In un servizio pubblicato su Sette, il supplemento del Corriere della Sera, viene analizzato il fenomeno della radicalizzazione di giovani islamici nelle principali città europee occidentali. Uno scenario in cui dei ragazzi giovanissimi passano dall’età dei giochi e della spensieratezza al progettare attentati sanguinari, dopo aver subito in ambienti chiusi e favorevoli per la radicalizzazione un vero e proprio lavaggio del cervello. Ci sono degli esperti in psicologia che hanno stabilito, come molto spesso avviene, che prevenire sia meglio che curare, e che vada dunque portata avanti un’opera parallela di de-radicalizzazione che possa portare i suoi frutti. E’ accaduto a Daniel Kohler, esperto di radicalizzazione giovanile che in Danimarca si era trovato a lavorare per la polizia per recuperare giovani che si erano avvicinati al neonazismo. Kohler ha le idee abbastanza chiare sul background che porta questi ragazzi ad abbracciare scelte di vita potenzialmente distruttive.

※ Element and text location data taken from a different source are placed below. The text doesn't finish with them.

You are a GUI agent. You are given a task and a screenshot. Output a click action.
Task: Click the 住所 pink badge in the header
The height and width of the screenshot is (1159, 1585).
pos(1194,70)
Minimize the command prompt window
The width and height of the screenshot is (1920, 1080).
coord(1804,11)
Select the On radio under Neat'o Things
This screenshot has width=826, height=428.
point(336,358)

“SUBISCONO IL LAVAGGIO DEL CERVELLO”
Spiega Kohler: “La maggior parte di loro non sono cresciuti in famiglie integraliste. Fino al giorno prima giocano alla Playstation, il giorno dopo se ne vanno in giro con la barba lunga sventolando il Corano e parlando di Guerra Santa. E’ evidente che se vogliamo fermarli, dobbiamo cambiare stategia.” Prevenzione e de-radicalizzazione sono dunque le parole d’ordine per chi come Kohler cerca di entrare in maniera positiva nella testa dei ragazzi, per estirpare quelle idee di odio e integralismo che sono terreno assolutamente fertile per le tragedie legate al terrorismo vissute in Europa negli ultimi anni. E vengono raccolte anche le testimonianze di genitori che hanno visto i propri figli cambiare completamente, come Christiane Boudreau, canadese che ha pianto il figlio ucciso in Siria dopo essere andato a combattere, apparentemente senza un perché: “I veri nemici sono i reclutatori e gli imam radicali, i soldati di questa guerra sono adolescenti che hanno subito il lavaggio del cervello”, ha spiegato.
18000 RAGAZZI RADICALIZZATI IN FRANCIA
I numeri portati da Kohler a sostegno del suo lavoro spiegano però come ci sia ancora tanto da fare per parlare di un’opera veramente efficace di de-radicalizzazione. “Se riesci a salvarne anche solo il 3 per cento è un miracolo”, ha spiegato portando a sostegno le statistiche pubblicate dal Ministero degli Interni in Francia, che hanno indicato come 18.000 ragazzi tra i 15 e i 26 anni possono considerarsi ormai radicalizzati a tutti gli effetti in territorio transalpino, con la prospettiva dunque di poter far tornare indietro sui loro passi poco più di 500 persone. Fehti Benslama, psicanalista franco-tunisino grande esperto in materia, ha spiegato: “La radicalizzazione non è un fenomeno nuovo, ma Isis è riuscito a rinnovare l’offerta attraverso un mezzo potentissimo come internet. Si mira ai giovani in difficoltà puntando su ideali e identità e facendo leva sui tormenti adolescenziali.” Quelli come Kohler cercando di scatenare il processo inverso, sempre più difficile senza progetti di prevenzione e antiradicalizzazione sostenuti dallo Stato: solo ora si inizia a vedere un cambiamento, seppur lentamente.